Data excerpts:
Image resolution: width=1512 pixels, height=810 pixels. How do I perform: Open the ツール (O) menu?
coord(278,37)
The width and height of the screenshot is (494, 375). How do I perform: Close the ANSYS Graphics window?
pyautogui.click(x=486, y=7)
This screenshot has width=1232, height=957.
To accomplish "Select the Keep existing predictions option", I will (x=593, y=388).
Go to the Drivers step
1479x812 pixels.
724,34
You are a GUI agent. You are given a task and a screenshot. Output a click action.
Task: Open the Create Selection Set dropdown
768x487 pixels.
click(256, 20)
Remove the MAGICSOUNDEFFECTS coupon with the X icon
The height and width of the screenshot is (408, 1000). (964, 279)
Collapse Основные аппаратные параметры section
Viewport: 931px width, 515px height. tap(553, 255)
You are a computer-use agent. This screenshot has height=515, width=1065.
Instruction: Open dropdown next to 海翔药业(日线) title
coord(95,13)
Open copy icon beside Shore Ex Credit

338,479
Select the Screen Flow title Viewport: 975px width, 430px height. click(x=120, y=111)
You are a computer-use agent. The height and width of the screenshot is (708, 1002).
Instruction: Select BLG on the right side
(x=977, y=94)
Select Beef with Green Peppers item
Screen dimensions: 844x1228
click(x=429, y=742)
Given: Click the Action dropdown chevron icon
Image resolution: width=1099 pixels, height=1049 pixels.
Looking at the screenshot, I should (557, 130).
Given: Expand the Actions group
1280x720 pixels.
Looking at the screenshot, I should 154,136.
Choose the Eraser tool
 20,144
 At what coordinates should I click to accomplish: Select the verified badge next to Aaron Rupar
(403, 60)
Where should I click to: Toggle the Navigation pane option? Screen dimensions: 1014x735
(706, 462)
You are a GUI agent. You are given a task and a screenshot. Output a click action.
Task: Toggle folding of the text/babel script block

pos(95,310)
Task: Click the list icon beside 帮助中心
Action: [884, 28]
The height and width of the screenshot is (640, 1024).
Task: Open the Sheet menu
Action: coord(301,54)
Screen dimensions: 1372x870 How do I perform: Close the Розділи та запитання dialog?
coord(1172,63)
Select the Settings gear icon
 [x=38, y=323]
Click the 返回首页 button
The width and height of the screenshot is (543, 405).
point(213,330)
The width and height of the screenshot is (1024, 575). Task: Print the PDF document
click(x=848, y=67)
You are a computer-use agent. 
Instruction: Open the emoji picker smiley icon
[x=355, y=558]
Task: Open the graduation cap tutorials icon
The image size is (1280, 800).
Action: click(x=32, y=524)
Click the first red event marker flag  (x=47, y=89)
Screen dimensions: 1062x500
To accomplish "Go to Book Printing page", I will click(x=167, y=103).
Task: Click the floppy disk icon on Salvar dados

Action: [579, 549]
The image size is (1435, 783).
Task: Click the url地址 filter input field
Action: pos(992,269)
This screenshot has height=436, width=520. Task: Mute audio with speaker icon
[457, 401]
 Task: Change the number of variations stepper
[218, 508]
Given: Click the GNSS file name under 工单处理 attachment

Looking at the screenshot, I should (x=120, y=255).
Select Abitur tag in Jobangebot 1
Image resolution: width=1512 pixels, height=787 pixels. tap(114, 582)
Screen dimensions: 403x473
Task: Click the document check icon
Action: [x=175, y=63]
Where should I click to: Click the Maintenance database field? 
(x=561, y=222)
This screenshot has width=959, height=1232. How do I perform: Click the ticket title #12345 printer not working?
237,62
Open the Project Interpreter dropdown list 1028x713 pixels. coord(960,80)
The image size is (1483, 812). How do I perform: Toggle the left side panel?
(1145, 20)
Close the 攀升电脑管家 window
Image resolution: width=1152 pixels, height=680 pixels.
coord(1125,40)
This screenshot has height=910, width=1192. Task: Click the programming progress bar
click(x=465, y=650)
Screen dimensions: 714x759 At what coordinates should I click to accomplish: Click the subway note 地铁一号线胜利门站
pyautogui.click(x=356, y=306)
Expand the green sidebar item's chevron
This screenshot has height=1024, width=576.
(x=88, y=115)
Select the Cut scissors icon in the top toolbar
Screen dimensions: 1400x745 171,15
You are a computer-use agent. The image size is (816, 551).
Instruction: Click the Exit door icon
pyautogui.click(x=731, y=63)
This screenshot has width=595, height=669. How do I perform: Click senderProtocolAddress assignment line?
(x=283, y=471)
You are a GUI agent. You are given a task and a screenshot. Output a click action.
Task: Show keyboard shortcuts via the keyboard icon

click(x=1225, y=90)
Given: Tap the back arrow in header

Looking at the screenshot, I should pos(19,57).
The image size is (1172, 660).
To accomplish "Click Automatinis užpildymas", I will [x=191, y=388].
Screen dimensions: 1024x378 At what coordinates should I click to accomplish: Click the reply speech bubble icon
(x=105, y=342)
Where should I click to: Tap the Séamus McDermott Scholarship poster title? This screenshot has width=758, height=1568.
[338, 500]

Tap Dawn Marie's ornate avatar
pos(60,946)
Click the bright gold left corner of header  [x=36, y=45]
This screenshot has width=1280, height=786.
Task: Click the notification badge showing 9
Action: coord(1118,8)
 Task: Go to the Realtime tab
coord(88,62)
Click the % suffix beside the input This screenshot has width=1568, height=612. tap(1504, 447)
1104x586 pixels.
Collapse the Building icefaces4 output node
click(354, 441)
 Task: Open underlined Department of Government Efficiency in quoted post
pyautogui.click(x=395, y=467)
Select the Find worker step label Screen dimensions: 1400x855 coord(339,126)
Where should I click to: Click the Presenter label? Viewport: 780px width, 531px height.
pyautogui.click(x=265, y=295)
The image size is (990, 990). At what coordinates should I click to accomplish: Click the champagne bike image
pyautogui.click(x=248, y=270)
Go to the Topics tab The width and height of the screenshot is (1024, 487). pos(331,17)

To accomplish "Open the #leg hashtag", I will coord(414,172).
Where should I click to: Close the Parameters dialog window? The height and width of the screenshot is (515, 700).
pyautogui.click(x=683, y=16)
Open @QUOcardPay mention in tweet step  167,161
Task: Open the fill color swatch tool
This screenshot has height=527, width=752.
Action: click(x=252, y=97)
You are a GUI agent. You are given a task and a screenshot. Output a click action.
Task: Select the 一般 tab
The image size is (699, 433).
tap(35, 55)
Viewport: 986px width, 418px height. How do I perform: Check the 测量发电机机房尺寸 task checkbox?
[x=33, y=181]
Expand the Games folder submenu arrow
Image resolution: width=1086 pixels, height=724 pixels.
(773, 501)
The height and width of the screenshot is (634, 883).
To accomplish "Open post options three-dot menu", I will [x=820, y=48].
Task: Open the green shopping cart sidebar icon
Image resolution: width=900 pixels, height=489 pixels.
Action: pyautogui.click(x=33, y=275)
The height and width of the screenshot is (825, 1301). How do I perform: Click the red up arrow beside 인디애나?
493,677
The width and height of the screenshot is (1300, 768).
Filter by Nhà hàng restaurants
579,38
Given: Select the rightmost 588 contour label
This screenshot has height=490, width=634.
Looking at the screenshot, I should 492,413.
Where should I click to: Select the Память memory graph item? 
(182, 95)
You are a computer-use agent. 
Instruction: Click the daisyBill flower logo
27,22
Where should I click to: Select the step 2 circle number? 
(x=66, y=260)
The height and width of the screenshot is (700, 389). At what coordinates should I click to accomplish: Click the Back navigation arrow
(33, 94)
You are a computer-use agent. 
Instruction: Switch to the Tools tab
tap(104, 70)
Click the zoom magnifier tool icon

■ Problem to solve
Beginning with the line that has "Viewport: 986px width, 418px", set down each line through the last one above, exactly, and nothing else.

■ Written response
Viewport: 986px width, 418px height. How do I perform: Check the 测量发电机机房尺寸 task checkbox?
[x=33, y=181]
Expand the Games folder submenu arrow
Image resolution: width=1086 pixels, height=724 pixels.
(773, 501)
The height and width of the screenshot is (634, 883).
To accomplish "Open post options three-dot menu", I will [x=820, y=48].
Task: Open the green shopping cart sidebar icon
Image resolution: width=900 pixels, height=489 pixels.
Action: pyautogui.click(x=33, y=275)
The height and width of the screenshot is (825, 1301). How do I perform: Click the red up arrow beside 인디애나?
493,677
The width and height of the screenshot is (1300, 768).
Filter by Nhà hàng restaurants
579,38
Given: Select the rightmost 588 contour label
This screenshot has height=490, width=634.
Looking at the screenshot, I should 492,413.
Where should I click to: Select the Память memory graph item? 
(182, 95)
You are a computer-use agent. 
Instruction: Click the daisyBill flower logo
27,22
Where should I click to: Select the step 2 circle number? 
(x=66, y=260)
The height and width of the screenshot is (700, 389). At what coordinates should I click to accomplish: Click the Back navigation arrow
(33, 94)
You are a computer-use agent. 
Instruction: Switch to the Tools tab
tap(104, 70)
Click the zoom magnifier tool icon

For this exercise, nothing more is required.